Research Data Management and Publishing

Documentation of Data and Metadata

Documentation

Working with data should be documented at every stage starting from its collection up to the depositing of data for long-time storage. First, you need to decide, what will be documented in which format and who will be responsible for the process.

As the DMP is an official document, it is not necessary to repeat in detail the issues that will in any case be described in the DMP.

Documentation is important when new researchers and doctoral students join the group. Precise documentation of the data helps to prevent its incorrect use and misunderstanding in the future, which is one of the researchers’ greatest fear.

For example, metadata are added to your data in the course of work, but which standard to use and which fields on the standard to fill in has to be decided earlier and then followed throughout the course of the work. Similarly, the repository where to store the data after the end of the project should also be chosen at the start of the work, because not all repositories support all metadata standards. Subject repositories are able to support rarer subject-related standards.

Documentation and adding of metadata is a process continuing all through the data cycle.

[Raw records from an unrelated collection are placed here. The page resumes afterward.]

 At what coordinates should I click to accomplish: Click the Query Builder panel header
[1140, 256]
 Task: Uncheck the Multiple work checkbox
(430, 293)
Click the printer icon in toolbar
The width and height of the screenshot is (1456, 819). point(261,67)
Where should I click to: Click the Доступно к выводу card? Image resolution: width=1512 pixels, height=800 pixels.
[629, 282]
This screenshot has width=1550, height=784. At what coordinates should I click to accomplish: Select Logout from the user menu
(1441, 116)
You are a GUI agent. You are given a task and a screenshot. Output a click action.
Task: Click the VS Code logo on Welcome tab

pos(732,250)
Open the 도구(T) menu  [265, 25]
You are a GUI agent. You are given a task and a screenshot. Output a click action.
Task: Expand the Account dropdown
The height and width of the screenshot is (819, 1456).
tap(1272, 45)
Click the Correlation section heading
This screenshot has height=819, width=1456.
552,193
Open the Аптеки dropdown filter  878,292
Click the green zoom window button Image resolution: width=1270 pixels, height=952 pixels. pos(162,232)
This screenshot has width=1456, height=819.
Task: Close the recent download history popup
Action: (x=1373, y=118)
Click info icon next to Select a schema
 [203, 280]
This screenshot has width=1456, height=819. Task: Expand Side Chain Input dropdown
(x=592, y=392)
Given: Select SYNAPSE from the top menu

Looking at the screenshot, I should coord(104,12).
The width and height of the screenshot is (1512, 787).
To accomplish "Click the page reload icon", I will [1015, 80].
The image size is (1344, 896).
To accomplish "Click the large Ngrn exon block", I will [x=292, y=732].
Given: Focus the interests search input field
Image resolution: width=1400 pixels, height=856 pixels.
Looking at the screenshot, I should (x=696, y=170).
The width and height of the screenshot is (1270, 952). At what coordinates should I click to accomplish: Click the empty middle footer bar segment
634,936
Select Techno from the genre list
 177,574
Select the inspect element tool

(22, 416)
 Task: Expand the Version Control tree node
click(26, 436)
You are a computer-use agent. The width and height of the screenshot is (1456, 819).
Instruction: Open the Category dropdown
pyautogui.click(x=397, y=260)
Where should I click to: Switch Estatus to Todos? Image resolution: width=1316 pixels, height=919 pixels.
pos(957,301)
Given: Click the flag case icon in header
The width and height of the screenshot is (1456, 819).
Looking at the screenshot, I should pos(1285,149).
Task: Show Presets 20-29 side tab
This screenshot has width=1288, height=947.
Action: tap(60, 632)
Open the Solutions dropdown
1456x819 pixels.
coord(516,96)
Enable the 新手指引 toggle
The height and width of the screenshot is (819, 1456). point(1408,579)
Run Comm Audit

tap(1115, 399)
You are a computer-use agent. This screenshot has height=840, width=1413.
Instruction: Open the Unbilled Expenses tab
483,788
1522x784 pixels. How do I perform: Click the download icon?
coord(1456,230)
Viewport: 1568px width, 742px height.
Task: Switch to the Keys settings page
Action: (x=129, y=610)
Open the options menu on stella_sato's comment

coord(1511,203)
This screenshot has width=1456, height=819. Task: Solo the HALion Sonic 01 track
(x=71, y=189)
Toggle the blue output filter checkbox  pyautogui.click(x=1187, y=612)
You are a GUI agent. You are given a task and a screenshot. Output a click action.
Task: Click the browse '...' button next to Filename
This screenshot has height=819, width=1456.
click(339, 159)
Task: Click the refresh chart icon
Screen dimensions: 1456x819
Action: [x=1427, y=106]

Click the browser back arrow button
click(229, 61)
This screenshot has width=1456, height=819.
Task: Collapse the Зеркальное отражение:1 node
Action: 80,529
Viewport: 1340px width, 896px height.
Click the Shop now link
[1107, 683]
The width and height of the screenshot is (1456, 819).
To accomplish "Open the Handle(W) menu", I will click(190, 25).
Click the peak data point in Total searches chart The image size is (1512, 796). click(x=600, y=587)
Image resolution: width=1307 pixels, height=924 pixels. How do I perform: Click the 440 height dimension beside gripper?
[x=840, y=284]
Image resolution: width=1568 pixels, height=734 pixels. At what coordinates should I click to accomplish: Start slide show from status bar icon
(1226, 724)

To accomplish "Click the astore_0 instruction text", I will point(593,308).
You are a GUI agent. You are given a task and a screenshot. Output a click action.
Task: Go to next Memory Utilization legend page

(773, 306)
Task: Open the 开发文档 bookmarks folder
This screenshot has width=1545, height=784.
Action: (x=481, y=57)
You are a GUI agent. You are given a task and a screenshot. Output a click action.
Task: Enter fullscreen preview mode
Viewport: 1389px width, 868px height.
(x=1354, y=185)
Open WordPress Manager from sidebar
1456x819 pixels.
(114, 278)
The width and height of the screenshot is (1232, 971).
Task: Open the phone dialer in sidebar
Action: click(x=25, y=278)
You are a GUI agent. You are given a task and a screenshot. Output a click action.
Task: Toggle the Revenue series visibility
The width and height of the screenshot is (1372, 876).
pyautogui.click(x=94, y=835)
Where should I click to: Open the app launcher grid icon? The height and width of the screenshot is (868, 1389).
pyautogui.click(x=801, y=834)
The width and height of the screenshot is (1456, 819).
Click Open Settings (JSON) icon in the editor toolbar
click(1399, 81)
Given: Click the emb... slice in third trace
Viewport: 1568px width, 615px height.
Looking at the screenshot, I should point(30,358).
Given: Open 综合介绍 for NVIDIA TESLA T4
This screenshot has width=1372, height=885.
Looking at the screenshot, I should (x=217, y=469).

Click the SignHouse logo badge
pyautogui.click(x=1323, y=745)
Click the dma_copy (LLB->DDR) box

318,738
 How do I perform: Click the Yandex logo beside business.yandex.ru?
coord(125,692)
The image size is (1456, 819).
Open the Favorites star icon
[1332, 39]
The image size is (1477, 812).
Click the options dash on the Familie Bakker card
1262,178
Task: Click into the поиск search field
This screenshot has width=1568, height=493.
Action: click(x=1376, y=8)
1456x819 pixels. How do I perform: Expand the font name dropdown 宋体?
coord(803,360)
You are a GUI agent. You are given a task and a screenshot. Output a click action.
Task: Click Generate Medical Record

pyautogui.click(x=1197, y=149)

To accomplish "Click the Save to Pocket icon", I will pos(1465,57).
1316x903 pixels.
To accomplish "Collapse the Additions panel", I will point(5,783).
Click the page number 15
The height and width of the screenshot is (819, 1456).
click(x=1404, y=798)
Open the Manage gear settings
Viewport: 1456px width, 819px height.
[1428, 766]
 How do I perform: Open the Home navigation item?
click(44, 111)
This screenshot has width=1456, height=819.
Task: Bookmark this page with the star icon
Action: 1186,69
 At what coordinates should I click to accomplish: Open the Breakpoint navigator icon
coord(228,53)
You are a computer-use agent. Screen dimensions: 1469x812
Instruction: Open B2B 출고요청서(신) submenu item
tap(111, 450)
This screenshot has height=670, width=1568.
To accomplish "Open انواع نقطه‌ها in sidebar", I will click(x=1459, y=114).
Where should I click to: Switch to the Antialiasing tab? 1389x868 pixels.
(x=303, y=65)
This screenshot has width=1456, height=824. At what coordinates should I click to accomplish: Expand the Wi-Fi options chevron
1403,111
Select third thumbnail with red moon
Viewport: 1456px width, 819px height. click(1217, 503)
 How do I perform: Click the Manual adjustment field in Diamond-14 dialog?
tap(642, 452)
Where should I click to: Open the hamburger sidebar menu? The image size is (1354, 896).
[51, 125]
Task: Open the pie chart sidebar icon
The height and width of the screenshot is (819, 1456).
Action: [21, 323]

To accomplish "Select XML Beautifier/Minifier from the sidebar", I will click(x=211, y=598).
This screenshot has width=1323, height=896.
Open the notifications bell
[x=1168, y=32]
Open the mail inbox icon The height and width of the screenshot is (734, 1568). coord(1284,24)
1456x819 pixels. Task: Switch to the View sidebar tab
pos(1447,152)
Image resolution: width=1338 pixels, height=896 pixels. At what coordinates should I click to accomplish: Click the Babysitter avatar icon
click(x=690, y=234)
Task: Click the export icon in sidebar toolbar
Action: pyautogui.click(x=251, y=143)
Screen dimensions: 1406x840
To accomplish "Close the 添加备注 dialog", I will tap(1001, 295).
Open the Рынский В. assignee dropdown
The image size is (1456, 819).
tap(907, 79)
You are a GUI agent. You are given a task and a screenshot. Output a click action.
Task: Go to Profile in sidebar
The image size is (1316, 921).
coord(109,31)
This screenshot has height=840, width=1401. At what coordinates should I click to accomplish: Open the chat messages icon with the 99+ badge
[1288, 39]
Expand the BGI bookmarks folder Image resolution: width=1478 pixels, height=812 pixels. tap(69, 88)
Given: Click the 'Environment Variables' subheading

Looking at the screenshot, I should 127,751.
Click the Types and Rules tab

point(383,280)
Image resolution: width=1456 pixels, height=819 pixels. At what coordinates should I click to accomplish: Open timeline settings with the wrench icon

The University of Helsinki has published a great guide for documenting data during and after the study:
Siiri Fuchs, & Mari Elisa Kuusniemi. (2018). Making a research project understandable – Guide for data documentation (1.2). Zenodo. https://doi.org/10.5281/zenodo.1914401
Please pay attention, that the link takes you to the Zenodo repository. This way you can always find the latest version of the document. 

Metadata

Metadata are the data about data. Metadata set research data into context and enable to identify its origin.

The aim of metadata is to make the data searchable, understandable and usable also in the future without requiring additional explanations about the dataset. Metadata describe the research data and enable making searches. You need to determine how to get the metadata (create it yourself, have it created automatically), where to store it and how to link it with your data.

The life cycle of metadata is part of the research data life cycle; it is not sufficient to create it once during the cycle, but it has to be done continuously, by systematically returning to the previous stages.

This process is characterised by the metadata spiral, which also differentiates between the metadata necessary for searching and finding data, and that necessary for understanding and reusing data.

spiral

Habermann, T. (2018). Metadata Life Cycles, Use Cases and Hierarchies. Geosciences, 8(5), 179. https://doi.org/10.3390/geosciences8050179

There are three different types of metadata:

  1. Administrative metadata (about the project and responsibilities, management of access rights, licences, periods of embargo), with the objective of ensuring accessibility of the data.
  2. Technical and structural metadata (about hard- and software, authentication, encryption, data about the digitisation of its sources, structure of digital objects and the data set, codes, variables, etc.), with the objective of ensuring the interoperability of systems and reuse of the data.
  3. Descriptive metadata, with the objective of ensuring the findability and understandability of the data (DOI, bibliographic metadata). 

metadata.png

Riley, J.: Understanding Metadata: What is Metadata, and What is it For?: A Primer. NISO Press, Bethesda (2017)

The above chart illustrates the importance of the metadata of a data set with respect to the FAIR data. The task of the creator of a data set is to provide it with the metadata which would describe it and specify the related rights. Repositories have to ensure the interoperability of the data, deposited for a long-time storage, with other information systems. 

There are numerous more general and also more subject-specific standards and frameworks of metadata, which prescribe the structure and data elements of metadata, taking into account the characteristics of the data collected on some specific subject.

Metadata frameworks and standards use verified ontologies and taxonomies. This means that it is not possible to enter whatever you want on many of the metadata fields which describe data elements, but you have to select the values among the predefined options in a verified ontology. Thus you can ensure the data exchange and interoperability.

In Estonia, The Estonian Subject Thesaurus as a universal controlled vocabulary for indexing and searching is considered as a standard. 

Another good example coud be  ELSST – European Language Social Science Thesaurus.

Internet search can give you lists of subject-based standards.

Metadata Standards Catalog

 

DataCite

Let us have a closer look at one certain metadata framework.

University of Tartu has joined the non-profit organisation DataCite and the UT Library offers services and allocation, being one of the founding members of the consortium DataCite Estonia. DataCite assigns the persistent identifier DOI to data sets and registers metadata. The UT Tartu data repository DataDOI is recognised by DataCite; all data sets uploaded to this repository are assigned DOIs and they are findable with DataCite search just due to the metadata.

The DataCite metadata framework divides metadata into three groups: obligatory, recommended and optional metadata. 

Description of obligatory and recommended metadata: 

meta_man.png

 

meta_rec.png

Metadata are open for public even if the data set itself is, for some reason, not accessible for all. Metadata are persistent and their life cycle is longer than that of the data, which are described by this metadata.

The larger the amount of metadata, the easier it is to find and interpret a dataset!